Il mio lavoro in fondo e' fatto cosi'. La sera svesto i panni del fedele
paladino aziendale, dell'eroico sparring-partner disposto a tutto per far
brillare sulla panza del campione la cintura di latta del vincente e rientro
verso casa a raccontare che tutto e' andato bene, che l'azienda ed il lavoro
hanno trovato un maestrale tenace a gonfiare le vele, che i colleghi mi
ammirano, e cosi' via.
Queste pero' non sono bugie...sono necessita', e' la mia scelta di soffrire
il non-sfogo per non passare la palla pesante della consapevolezza alla mia
amata, la scelta precisa di ardere dentro, di non scardinare il mio
malessere.
Stasera piove d'una pioggia trasversale e sottile che indifferente al mio
Barbour gioca a solleticarmi la nuca, ho freddo, cazzo, e l'autobus come
sempre tarda ad arrivare.
L'attimo e' surreale: i fari delle poche auto in lontananza paiono stingere
sullo specchio d'asfalto come fossero candele di cera mentre un fiumetto da
marciapiede batte pochi metri di viale per lasciarsi poi ingoiare da una
gorgheggiante fogna... non so piu' se quelle foglie abbandonate fossero del
primo o della seconda.
Non so piu' a chi appartengo.
C'e' un uomo avvolto in un gabardin che viene verso di me. Quantomeno la sua
strada passa di qui.
Si avvicina, discreto e sorridente:"ha da accendere?"

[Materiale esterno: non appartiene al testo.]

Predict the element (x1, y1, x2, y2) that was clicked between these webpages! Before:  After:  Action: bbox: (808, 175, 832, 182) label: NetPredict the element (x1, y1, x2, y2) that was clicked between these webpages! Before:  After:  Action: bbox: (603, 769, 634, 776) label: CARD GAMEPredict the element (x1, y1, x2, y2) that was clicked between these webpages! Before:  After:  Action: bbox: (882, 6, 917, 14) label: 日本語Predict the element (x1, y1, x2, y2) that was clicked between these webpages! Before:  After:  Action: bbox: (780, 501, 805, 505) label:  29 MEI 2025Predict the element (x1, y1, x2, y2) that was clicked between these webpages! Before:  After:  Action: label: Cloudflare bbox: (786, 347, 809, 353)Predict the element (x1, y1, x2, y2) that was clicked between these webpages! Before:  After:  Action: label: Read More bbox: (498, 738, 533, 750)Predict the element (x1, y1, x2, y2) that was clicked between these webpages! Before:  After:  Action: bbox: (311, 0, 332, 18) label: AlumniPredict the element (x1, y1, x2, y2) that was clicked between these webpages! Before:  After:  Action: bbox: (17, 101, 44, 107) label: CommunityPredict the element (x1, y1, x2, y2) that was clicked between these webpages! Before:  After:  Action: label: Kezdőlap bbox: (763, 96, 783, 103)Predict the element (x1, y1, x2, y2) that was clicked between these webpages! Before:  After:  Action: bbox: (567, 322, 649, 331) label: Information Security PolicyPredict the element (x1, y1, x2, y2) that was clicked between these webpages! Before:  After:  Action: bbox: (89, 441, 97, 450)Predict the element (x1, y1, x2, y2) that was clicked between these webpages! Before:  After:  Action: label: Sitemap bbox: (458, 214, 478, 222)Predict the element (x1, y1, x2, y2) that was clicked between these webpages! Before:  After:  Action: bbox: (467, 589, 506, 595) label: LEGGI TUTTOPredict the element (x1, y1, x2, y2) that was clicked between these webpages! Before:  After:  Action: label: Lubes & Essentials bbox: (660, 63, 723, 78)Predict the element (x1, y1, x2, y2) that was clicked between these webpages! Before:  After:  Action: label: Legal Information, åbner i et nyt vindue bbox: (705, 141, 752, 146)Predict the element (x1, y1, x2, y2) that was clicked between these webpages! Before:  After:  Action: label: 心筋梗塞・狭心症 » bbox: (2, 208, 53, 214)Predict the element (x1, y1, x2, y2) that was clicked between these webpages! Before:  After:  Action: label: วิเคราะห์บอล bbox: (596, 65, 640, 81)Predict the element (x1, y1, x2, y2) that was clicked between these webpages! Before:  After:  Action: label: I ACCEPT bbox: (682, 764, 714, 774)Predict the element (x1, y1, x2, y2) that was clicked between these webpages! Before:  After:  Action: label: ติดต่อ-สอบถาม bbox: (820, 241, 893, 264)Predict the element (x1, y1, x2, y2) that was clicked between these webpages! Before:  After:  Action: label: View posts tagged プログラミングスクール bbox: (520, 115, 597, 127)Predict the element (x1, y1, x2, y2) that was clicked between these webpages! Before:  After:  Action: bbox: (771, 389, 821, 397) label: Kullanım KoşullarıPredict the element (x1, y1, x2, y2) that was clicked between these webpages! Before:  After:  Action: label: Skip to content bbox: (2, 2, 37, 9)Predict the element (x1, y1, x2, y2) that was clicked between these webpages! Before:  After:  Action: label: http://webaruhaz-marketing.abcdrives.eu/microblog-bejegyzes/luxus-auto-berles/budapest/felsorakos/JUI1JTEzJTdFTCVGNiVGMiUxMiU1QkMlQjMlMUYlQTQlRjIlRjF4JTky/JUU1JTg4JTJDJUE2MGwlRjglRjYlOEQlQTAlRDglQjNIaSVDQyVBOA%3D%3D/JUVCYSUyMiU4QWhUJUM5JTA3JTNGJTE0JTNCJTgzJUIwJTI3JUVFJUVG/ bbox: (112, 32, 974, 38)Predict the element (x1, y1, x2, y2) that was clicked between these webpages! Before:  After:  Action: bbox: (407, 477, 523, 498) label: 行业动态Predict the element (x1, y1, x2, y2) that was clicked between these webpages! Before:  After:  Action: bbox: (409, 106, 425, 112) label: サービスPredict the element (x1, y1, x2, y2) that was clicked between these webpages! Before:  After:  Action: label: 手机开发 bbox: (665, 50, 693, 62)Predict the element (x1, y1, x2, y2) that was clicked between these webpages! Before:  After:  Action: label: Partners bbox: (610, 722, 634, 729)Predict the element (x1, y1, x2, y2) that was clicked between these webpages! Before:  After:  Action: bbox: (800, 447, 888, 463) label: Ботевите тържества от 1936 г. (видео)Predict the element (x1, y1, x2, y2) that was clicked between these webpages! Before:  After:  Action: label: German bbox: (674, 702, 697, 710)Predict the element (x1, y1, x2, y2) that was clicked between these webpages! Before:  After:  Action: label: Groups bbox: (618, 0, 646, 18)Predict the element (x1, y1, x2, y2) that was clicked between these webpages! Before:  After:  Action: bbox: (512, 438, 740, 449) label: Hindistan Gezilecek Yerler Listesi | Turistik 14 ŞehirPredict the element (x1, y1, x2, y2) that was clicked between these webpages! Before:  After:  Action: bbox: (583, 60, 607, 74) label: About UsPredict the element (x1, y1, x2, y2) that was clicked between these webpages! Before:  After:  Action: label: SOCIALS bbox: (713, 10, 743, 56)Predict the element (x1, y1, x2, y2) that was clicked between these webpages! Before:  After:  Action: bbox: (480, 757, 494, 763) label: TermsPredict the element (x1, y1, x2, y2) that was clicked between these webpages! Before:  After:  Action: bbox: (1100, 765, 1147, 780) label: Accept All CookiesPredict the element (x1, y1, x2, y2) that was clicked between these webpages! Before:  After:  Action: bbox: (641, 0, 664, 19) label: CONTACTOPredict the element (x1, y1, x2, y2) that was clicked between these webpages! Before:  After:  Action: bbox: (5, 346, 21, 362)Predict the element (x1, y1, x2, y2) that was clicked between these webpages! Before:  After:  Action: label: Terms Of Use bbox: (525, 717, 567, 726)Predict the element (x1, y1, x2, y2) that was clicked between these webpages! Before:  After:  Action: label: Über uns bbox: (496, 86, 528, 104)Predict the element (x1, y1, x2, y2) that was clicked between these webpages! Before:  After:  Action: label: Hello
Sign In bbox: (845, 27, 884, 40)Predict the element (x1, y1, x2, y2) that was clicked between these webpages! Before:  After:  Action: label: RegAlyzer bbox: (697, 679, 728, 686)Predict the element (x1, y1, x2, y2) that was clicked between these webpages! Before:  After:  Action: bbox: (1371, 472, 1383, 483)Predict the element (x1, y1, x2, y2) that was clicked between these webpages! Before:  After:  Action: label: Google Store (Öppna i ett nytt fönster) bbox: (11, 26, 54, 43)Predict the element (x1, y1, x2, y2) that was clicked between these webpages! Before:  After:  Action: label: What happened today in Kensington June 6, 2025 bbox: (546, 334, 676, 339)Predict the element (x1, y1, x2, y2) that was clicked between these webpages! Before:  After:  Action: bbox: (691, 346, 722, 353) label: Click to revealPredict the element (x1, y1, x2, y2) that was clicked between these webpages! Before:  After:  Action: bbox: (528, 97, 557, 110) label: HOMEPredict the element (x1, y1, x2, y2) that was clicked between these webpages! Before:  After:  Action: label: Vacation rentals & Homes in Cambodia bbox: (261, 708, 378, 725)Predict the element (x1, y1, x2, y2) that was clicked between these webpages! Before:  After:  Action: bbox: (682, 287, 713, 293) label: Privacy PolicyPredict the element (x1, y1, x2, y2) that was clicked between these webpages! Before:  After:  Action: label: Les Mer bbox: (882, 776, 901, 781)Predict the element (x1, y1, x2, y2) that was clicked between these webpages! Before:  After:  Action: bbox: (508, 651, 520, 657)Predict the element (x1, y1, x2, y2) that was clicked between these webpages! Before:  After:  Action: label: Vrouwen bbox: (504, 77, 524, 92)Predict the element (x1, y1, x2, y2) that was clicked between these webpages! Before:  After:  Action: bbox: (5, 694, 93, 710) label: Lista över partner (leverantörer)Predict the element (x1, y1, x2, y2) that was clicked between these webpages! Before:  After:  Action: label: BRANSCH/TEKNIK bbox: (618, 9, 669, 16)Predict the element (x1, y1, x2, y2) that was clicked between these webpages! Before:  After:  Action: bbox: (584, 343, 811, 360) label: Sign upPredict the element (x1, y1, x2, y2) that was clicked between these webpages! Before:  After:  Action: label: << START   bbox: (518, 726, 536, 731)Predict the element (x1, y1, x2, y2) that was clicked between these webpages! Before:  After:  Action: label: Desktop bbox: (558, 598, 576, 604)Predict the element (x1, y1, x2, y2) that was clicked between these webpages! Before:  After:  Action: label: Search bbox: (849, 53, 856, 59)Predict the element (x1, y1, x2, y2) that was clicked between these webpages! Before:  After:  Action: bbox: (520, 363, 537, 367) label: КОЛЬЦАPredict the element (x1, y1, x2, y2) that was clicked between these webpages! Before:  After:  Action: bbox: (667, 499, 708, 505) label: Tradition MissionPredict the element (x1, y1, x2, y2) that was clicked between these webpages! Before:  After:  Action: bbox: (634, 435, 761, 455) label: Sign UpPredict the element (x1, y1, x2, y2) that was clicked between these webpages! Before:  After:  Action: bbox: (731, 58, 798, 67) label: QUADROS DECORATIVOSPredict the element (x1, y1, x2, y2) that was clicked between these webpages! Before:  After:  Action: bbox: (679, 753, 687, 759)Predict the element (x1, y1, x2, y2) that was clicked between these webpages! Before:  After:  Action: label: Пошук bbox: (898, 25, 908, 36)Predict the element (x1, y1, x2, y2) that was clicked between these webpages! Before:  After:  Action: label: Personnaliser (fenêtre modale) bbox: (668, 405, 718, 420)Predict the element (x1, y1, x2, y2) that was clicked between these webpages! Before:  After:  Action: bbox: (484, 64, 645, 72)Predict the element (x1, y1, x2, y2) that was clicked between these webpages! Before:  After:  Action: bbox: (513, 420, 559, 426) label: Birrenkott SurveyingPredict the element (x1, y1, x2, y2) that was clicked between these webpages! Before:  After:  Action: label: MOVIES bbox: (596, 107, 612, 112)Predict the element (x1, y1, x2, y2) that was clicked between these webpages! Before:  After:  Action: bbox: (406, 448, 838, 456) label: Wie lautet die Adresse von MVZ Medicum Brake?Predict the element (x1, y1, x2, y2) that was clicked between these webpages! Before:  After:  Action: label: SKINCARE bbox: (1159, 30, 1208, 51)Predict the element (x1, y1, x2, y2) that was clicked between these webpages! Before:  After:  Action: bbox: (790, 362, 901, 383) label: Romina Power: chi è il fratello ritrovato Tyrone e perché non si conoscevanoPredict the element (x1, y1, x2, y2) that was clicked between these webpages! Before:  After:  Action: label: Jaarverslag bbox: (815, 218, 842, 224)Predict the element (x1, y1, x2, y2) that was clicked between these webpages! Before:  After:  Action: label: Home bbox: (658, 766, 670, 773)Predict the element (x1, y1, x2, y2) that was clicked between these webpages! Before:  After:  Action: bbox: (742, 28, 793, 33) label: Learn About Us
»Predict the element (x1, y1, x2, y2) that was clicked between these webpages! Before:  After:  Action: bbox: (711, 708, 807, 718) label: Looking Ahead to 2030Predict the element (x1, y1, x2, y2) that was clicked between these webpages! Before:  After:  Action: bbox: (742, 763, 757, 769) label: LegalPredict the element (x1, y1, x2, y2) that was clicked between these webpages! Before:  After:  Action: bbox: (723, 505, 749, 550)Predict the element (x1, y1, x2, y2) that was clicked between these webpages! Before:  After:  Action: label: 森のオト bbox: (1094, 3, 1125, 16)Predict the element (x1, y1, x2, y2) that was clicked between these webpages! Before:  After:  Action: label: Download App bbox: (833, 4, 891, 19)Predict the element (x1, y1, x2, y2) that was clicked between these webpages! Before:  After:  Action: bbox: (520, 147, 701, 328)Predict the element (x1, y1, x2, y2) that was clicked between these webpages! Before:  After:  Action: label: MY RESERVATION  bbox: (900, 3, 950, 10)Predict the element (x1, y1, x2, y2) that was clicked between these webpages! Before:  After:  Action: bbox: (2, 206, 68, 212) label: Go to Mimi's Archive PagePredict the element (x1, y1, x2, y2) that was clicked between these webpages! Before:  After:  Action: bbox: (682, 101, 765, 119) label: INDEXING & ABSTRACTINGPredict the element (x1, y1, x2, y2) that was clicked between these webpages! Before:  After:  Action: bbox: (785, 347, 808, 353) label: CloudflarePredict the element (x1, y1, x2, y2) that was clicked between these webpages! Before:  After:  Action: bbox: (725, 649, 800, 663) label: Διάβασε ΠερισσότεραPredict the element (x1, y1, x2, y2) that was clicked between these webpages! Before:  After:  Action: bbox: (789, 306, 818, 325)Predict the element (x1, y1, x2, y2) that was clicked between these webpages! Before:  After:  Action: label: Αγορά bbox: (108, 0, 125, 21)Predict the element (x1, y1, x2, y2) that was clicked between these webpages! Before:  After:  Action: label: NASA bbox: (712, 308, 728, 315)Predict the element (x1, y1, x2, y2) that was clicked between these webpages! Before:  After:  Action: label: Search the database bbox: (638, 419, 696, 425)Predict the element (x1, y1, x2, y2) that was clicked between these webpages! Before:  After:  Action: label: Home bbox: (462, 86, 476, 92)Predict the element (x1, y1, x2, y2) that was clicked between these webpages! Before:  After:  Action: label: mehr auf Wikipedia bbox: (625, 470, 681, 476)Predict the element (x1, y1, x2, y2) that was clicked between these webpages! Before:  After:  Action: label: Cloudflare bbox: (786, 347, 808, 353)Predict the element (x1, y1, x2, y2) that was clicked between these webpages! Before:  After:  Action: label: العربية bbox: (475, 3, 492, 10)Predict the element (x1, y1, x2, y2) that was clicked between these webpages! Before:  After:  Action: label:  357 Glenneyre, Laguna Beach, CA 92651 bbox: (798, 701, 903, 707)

Apro leggermente il Barbour, rovisto nella tasca interna.
Un bagliore, e mentre cado lo sento insinuare una mano nervosa nella tasca
posteriore dei pantaloni, sfila il portafoglio e se ne va di corsa.
Mi ha mentito, ed io a lui, maestro della falsita' capace di farlo senza
proferir parola: i soldi li tengo nel gilet, ben arrotolati.
La lama ha aperto una ferita non so dove, non so come: scopro che la vita se
ne sta andando guardando con gli occhi lucidi quel torrentello ricamato che
rosseggia densamente prima di scomparire.